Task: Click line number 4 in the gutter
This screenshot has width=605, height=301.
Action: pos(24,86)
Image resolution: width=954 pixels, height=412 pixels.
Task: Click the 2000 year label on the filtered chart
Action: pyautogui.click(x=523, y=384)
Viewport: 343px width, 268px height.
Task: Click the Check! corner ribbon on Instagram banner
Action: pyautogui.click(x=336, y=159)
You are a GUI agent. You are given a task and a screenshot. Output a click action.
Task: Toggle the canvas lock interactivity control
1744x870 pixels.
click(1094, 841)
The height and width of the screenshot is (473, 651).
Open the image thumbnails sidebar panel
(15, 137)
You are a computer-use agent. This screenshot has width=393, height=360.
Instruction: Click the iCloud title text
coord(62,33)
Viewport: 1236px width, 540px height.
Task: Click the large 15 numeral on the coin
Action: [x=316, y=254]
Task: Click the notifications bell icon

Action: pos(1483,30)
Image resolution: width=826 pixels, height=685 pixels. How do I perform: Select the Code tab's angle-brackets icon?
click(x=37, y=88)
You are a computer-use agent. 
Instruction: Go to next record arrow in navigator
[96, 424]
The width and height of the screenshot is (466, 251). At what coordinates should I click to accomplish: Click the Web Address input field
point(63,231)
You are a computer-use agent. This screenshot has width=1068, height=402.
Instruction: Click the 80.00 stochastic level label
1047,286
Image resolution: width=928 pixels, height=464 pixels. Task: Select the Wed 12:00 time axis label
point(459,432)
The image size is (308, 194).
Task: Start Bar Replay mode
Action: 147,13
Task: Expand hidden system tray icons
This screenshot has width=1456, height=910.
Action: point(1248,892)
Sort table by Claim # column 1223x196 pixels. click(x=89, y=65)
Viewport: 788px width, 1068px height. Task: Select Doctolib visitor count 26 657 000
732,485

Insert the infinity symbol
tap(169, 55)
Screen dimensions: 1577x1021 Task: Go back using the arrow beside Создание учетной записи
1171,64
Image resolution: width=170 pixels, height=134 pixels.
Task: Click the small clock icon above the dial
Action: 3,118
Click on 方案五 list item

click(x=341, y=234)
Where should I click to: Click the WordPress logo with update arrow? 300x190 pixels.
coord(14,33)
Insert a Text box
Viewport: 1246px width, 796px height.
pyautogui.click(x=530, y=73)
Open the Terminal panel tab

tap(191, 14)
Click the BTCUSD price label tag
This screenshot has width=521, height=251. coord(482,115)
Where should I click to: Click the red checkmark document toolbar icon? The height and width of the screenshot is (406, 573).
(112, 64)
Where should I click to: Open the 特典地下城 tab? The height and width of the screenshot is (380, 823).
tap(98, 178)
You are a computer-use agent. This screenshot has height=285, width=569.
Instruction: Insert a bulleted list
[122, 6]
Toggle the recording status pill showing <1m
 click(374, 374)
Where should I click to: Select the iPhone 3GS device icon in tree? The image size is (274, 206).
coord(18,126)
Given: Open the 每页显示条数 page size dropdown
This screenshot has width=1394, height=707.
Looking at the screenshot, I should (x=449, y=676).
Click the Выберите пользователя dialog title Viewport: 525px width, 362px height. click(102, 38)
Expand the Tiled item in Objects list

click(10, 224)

[TASK DESCRIPTION]
Go through the listing above and pull out each line containing the word "computer".

[YOUR RESPONSE]
You are a computer-use agent. This screenshot has width=393, height=360.
You are a computer-use agent. 
You are a computer-use agent. This screenshot has width=1068, height=402.
You are a computer-use agent. This screenshot has height=285, width=569.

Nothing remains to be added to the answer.